Bodyweighting is a method of strength training where you will use your own body weight to exercise without using any equipment and without having to go to the gym.
Here are some women’s and men’s bodyweight exercises that you can do anywhere.
- Bird Dog
- First of all, get on your knees with your hands on the ground.
- Then bring your right hand forward and, at the same time, kick your left foot back so that your arms and legs are parallel to the ground.
- Bring your legs and arms back to complete enough reps and switch sides.
- Twist Front Lunge
Stand straight with your feet hip-width apart, hands in front of your chest or near your ears.
- Then move one foot forward and lower the body at the same time until the thigh of the front leg is parallel to the ground. The back is still straight and leaning forward. Then turn to the right.
- Turn around and do not return to the original position.
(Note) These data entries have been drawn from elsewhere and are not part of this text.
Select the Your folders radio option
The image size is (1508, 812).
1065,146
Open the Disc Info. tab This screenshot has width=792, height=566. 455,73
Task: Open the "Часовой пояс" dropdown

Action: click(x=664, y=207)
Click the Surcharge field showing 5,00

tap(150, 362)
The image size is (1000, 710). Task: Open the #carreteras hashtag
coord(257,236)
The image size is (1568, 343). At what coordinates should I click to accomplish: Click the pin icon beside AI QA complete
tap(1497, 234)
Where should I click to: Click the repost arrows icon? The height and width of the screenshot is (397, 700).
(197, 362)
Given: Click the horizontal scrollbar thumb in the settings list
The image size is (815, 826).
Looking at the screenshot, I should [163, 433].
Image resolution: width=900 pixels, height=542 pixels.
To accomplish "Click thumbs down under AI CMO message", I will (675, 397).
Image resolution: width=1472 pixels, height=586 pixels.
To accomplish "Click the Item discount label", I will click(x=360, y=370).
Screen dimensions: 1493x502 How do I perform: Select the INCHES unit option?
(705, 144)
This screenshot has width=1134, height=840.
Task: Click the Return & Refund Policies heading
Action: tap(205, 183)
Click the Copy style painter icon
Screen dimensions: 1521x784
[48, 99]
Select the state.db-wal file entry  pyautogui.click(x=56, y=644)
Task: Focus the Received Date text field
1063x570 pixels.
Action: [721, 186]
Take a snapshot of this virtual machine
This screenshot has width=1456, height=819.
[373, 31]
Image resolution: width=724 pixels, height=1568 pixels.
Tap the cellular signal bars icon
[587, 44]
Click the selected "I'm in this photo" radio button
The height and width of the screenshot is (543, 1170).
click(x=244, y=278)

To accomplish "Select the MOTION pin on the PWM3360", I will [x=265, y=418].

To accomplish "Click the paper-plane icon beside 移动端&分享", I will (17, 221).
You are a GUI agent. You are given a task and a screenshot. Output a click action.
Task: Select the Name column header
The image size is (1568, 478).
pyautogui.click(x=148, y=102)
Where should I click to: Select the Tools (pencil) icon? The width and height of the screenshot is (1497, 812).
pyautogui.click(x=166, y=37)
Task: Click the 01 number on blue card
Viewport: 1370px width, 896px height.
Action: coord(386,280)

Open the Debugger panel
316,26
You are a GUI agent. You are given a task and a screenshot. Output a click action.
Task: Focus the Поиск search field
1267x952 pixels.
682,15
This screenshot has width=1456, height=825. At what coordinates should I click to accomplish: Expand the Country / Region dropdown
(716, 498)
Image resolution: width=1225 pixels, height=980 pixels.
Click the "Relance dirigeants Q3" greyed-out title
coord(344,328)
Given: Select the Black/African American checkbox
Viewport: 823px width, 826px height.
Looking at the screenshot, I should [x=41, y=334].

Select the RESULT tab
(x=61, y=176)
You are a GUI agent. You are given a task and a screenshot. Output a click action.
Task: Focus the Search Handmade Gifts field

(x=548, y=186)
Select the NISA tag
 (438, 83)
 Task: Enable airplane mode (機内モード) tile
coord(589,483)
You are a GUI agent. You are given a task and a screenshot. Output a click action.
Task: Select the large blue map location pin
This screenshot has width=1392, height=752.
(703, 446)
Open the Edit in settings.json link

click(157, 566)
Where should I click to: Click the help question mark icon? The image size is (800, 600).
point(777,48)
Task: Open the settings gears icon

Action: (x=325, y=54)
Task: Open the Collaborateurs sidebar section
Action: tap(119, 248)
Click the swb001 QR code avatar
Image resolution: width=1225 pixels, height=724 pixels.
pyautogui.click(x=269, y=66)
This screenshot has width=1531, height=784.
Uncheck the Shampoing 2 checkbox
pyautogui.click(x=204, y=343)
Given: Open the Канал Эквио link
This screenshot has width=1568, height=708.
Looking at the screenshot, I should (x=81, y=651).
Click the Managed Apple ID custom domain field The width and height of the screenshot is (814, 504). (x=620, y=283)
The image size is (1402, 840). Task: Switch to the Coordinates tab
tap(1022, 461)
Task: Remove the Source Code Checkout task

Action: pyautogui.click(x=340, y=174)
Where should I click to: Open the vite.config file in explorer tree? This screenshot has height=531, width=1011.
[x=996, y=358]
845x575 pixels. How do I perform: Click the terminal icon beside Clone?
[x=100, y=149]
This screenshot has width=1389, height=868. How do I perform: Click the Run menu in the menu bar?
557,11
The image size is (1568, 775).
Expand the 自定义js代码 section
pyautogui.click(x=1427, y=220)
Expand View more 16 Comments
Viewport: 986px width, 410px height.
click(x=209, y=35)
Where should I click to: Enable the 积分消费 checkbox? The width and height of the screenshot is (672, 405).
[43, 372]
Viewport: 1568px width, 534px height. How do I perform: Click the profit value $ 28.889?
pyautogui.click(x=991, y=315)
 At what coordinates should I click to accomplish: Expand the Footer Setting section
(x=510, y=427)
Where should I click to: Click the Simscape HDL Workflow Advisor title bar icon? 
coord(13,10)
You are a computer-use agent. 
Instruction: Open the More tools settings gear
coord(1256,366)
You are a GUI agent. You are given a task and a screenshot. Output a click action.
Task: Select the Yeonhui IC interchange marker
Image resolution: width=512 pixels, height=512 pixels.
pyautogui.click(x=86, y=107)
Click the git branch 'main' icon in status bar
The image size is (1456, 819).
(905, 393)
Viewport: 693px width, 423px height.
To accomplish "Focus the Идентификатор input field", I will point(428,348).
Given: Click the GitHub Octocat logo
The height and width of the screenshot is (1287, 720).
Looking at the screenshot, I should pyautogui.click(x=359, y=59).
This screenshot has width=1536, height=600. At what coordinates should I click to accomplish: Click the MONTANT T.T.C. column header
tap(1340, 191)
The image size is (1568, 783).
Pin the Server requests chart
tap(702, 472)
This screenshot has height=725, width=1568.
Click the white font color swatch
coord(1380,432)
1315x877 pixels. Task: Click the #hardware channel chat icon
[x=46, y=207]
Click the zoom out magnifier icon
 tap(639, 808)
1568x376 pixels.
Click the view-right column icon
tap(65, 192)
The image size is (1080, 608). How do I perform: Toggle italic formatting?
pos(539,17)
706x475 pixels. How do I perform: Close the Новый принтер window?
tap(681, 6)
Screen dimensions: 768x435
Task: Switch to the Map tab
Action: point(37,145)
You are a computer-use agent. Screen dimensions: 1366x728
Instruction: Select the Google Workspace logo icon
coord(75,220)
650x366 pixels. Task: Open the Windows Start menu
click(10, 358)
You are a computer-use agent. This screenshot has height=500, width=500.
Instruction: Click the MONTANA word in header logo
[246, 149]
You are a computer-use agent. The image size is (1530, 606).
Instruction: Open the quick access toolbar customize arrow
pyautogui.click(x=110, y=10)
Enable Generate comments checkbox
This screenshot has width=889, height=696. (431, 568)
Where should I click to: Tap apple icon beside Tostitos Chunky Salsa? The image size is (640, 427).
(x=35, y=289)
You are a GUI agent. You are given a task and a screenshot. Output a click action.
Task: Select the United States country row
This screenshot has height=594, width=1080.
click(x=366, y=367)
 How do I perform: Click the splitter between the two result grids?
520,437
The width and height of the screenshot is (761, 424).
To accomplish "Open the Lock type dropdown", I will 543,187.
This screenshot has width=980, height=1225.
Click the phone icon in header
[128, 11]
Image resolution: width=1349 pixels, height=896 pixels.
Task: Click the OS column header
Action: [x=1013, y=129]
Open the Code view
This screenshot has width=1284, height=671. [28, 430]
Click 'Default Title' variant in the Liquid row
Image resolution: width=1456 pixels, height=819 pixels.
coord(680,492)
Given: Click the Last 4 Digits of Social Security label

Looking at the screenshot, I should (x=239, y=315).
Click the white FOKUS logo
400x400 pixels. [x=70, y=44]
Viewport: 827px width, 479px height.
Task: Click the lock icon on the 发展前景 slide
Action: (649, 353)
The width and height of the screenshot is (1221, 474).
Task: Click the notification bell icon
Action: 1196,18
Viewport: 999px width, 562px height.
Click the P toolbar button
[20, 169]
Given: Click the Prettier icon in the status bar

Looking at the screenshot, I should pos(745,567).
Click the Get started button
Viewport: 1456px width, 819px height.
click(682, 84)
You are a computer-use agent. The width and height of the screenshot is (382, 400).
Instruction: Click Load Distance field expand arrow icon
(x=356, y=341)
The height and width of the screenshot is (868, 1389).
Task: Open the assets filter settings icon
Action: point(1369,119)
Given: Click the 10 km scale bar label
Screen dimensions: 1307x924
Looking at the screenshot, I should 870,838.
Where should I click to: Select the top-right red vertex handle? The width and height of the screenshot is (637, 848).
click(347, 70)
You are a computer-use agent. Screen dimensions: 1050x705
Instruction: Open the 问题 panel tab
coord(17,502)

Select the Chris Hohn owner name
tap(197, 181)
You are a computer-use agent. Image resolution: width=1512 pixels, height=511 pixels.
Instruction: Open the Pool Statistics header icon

- Repeat the movement and turn to the left.
- Reverse Lunge
No need to go to the gym: 5 easy strength training exercises for women that can be done anywhere
- Similar to the leg above, but you’ll step back a foot and not twist.
- Sprinter Lunge
- First, stand up straight.
Step back one foot into the lunge position.
Stand up and bring your back leg forward and raise your thighs as high as possible, toes pointing to the ground. The arms strike naturally with the movement of the legs.
- Side Lunge
- Similar to the 2 squats above, you’ll take a side step from a wide step and perform the movement.